Scriptorium targets Python 3.7 (mypy and OpenCV weren't ready for 3.8 when I wrote this).

Scriptorium is a very rough demo of an OCR-based reading assistant. It's meant to accompany paper dictionary and pen-and-notebook reading methods, not to replace them. However, dictionary backends can easily be added to the code.

Setup

DAWG must be installed from source. Everything else is covered by setup.py and requirements*.txt.

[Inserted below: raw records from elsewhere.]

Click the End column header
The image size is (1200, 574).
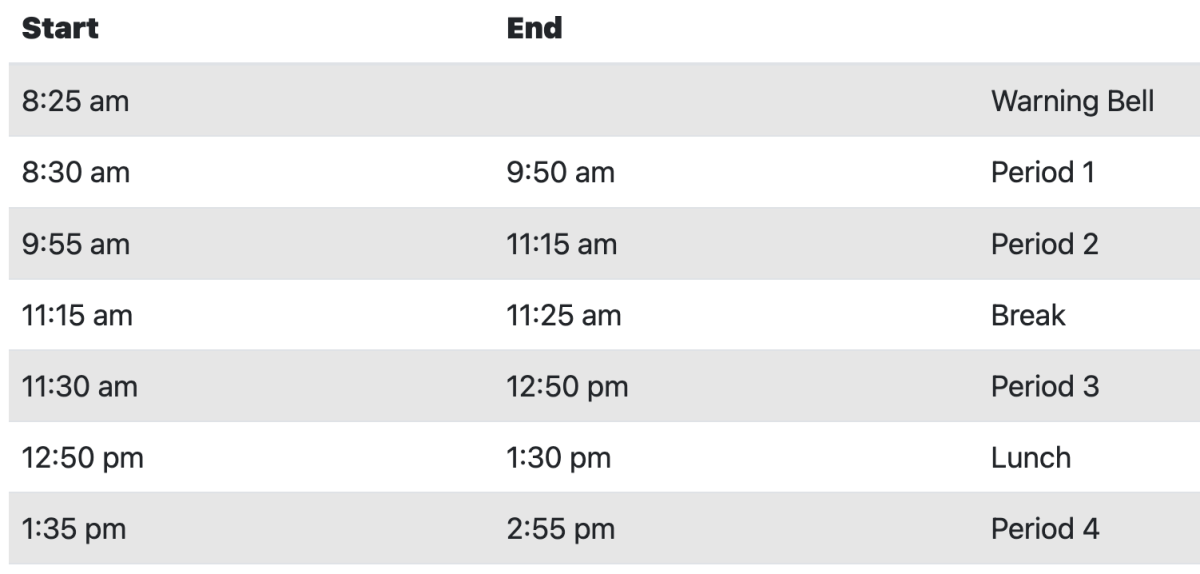point(535,28)
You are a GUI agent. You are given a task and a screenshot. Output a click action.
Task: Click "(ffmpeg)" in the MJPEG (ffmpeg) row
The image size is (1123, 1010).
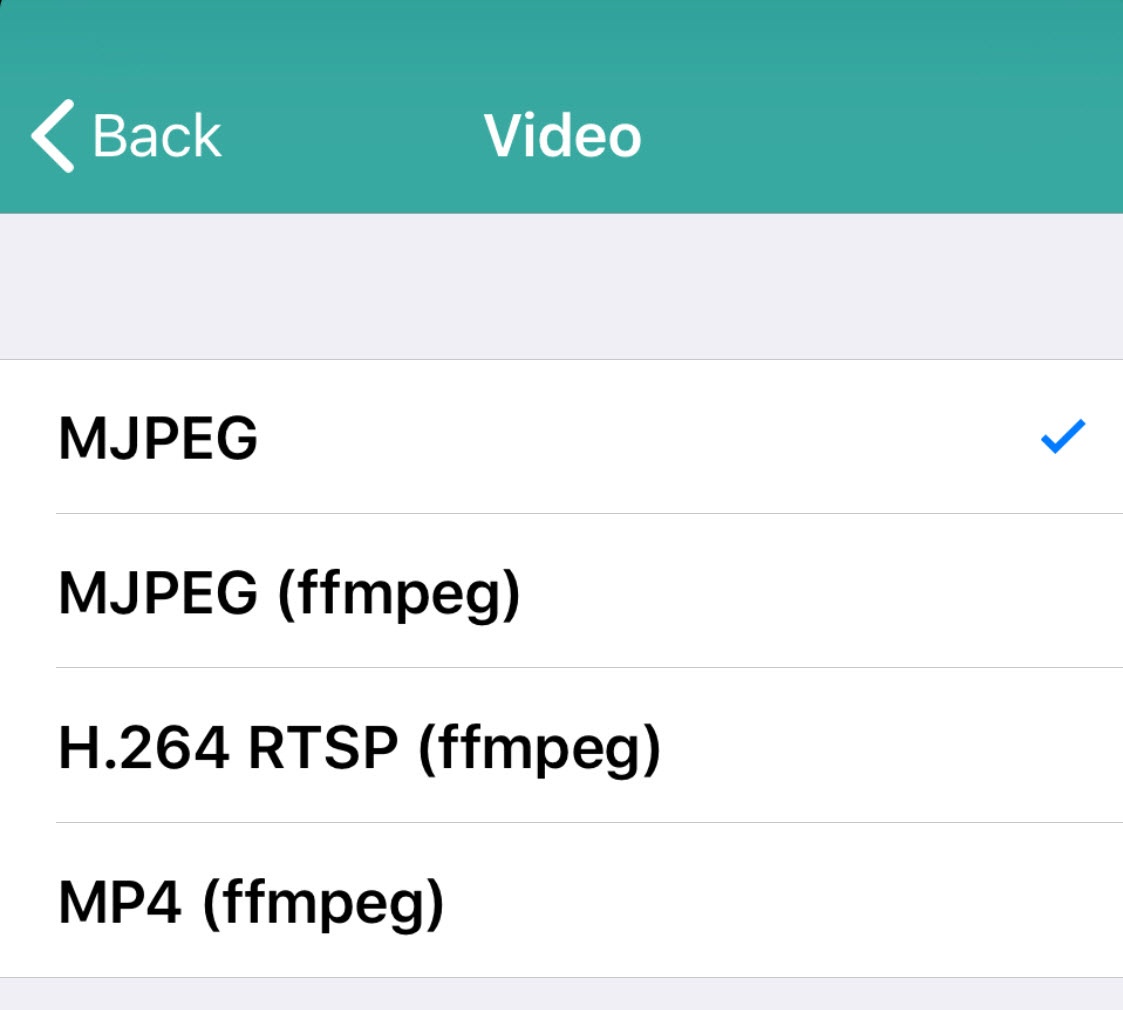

Quick setup guide, assuming the user has a Python 3.7 virtualenv created and activated:

$ git clone https://github.com/pytries/DAWG && cd DAWG/ && pip install -e . && cd ../
$ git clone https://github.com/sevagh/Scriptorium && cd Scriptorium && make init && cd ../

You can now launch Scriptorium from your virtualenv. My cheap testing rig is a Logitech C270 with a mounting arm. The camera is so bad that it makes the experiment impractical... but it works enough to demonstrate the concept:

testrig

Usage

Launch Scriptorium:

screenshot

(Scriptorium) sevagh:Scriptorium $ Scriptorium --webcam-id 7 --workdir ./test-scriptorium-dir
Welcome to the Scriptorium
(Cmd)

The cv2 camera window will take a snapshot and perform OCR (using tesseract) when any key is pressed. From the Scriptorium command line, there are several commands to interact with the dictionary built via OCR.

list discovered words:

Welcome to the Scriptorium
(Cmd) list
Contrée du Nouveau Monde le Québec est depuis longtemps une terre de rencontres plus ou moins Conflictuelies S'abord entre ies Amérindiens et Francais au temps la Nouvelie-France puis les Canadiens frangais ot Anglo-Saxons partir conquéte DrRannique entéringe par trate Paris Le Nouvelle-France Les premiers habitants sont vielles traces Ge leur présence dans vallée Saint

look displays a single word (exact match), and paths to saved images (if you passed a valid --workdir):

(Cmd) look Monde
Monde
  seen 2 times
  looked up 1 times

appears in:
        ./test-scriptorium-dir/frame-15-11-2019-07-31-05-5Y8Y01.jpg
        ./test-scriptorium-dir/frame-15-11-2019-07-31-09-Y40Y8G.jpg

define allows you to define a word:

(Cmd) define Monde world
(Cmd) look Monde
Monde
  seen 2 times
  looked up 2 times
  definition:  world

appears in:
        ./test-scriptorium-dir/frame-15-11-2019-07-31-05-5Y8Y01.jpg
        ./test-scriptorium-dir/frame-15-11-2019-07-31-09-Y40Y8G.jpg

fuzzy leverages a CompletionDAWG to do prefix matching. The DAWG is recreated every time a snapshot event occurs in the cv2 window (signaling that a new page has been scanned with OCR).

(Cmd) fuzzy a
a ans au
(Cmd) fuzzy d
dans de depuis du

add allows you to add your own word, with optional definition:

(Cmd) add hello goodbye
(Cmd) look hello
hello
  seen 1 times
  looked up 1 times
  definition:  goodbye

recentk uses a splay tree to show the most recent k lookups and defines. The idea is to help you discover which words you're interacting with the most (and presumably have the most difficulty with):

(Cmd) recentk 3
hello
  seen 1 times
  looked up 2 times
  definition:  goodbye
Monde
  seen 2 times
  looked up 3 times
  definition:  world

appears in:
        ./test-scriptorium-dir/frame-15-11-2019-07-31-05-5Y8Y01.jpg
        ./test-scriptorium-dir/frame-15-11-2019-07-31-09-Y40Y8G.jpg

When exiting, if a valid --workdir was provided, a BytesDAWG is created and persisted to the file ${workdir}/scriptorium.dawg. When loading Scriptorium from the same workdir, the internal dictionary is repopulated from the BytesDAWG with all the data (lookups, definitions, paths) intact.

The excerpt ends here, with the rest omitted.